The Campaign To Stop Killer Robots is calling for pre-emptive bans on drones and other robotic hardware which can autonomously decide to kill an enemy and carry out the act without human intervention.
Such machines do not currently exist, and are not used by any military. All drones used on the battlefield require human intervention to select and fire upon targets.
But the fear is that the technology is either here or not far away in theory, and that unscrupulous governments might decide to implement the feature as a natural 'next step' from remotely piloted machines.
The Campaign to Stop Killer Robots is a global effort to draw attention to that fear, and put regulations in place to stop it being realised.
The campaign's leader is Jody Williams, who won a Nobel Peace Prize in 1997 for helping to ban anti-personnel landmines.
She told BBC News in an interview: "As people learn about our campaign, they will flock to it. The public conscience is horrified to learn about this possible advance in weapons systems. People don't want killer robots out there."
Above: BAE's unmanned prototype Taranis combat aircraft, unveiled in 2010, is designed strike distant targets, "even in another continent."
Its steering committee includes the New York-based Human Rights Watch, who last year produced a report on the perceived danger of robotic death machines.
In its report HRW said:
"Fully autonomous weapons do not yet exist, and major powers, including the United States, have not made a decision to deploy them. But high-tech militaries are developing or have already deployed precursors that illustrate the push toward greater autonomy for machines on the battlefield. The United States is a leader in this technological development. Several other countries - including China, Germany, Israel, South Korea, Russia, and the United Kingdom - have also been involved."

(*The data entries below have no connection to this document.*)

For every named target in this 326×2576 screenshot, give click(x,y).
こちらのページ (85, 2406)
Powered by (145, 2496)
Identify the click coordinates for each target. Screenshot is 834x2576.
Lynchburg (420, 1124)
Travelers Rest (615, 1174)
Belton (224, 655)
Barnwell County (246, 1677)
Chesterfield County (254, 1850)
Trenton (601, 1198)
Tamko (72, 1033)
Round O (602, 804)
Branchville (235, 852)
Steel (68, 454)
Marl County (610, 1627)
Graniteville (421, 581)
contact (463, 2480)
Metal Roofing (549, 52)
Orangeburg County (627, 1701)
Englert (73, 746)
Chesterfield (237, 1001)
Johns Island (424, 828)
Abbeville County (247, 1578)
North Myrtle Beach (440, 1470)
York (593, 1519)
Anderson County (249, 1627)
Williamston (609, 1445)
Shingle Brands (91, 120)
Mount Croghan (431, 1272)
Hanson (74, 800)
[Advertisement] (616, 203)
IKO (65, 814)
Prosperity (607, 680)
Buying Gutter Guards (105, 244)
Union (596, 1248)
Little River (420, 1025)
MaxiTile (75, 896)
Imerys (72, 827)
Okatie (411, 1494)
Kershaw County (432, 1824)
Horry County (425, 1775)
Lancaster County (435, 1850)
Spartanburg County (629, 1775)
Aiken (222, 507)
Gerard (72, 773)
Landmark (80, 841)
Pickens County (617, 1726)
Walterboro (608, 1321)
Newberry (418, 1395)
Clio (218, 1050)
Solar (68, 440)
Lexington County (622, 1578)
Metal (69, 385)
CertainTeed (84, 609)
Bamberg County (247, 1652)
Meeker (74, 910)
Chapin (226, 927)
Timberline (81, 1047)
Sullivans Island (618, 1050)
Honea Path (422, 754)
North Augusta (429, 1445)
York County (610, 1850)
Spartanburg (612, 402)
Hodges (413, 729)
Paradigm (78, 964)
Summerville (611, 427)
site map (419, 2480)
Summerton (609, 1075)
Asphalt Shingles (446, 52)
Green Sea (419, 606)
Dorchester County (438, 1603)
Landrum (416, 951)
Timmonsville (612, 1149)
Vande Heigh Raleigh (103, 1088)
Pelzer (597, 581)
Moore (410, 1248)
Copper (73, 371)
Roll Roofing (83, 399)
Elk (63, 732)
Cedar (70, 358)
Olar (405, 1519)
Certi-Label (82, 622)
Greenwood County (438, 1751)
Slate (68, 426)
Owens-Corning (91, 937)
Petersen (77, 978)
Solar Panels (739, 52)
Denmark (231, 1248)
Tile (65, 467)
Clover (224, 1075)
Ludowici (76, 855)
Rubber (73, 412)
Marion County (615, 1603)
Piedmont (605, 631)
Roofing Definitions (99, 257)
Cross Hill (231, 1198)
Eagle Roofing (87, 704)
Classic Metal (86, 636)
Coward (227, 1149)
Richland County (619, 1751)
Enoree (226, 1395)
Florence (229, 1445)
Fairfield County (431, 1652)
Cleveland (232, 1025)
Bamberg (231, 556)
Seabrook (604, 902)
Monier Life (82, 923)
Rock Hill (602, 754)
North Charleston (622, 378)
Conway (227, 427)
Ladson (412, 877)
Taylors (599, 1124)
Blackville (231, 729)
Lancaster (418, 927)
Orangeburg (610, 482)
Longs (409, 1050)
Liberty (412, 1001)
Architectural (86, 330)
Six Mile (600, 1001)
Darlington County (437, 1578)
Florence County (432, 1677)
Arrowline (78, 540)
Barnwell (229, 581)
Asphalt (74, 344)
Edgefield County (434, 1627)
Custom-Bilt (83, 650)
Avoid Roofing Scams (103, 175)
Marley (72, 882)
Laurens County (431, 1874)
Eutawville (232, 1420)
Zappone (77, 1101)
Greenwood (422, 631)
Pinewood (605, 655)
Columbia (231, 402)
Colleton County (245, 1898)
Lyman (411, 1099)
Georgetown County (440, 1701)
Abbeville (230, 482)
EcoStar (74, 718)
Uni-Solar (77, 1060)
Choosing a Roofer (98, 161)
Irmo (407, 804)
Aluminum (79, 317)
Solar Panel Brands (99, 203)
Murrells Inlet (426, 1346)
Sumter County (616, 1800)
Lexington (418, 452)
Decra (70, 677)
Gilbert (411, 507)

Recently Lord Astor, the parliamentary under-secretary of state for the Ministry of Defence, said that the UK has no plans for an autonomous robot killer:
He said in the Lords':
"Such systems are not yet in existence and are not likely to be for many years, if at all. There are currently a limited number of naval defensive systems that could operate in automatic mode, although there would always be naval personnel involved in setting the parameters of any such operation. I must emphasise that any type of weapon system would be used only in strict adherence with international humanitarian law."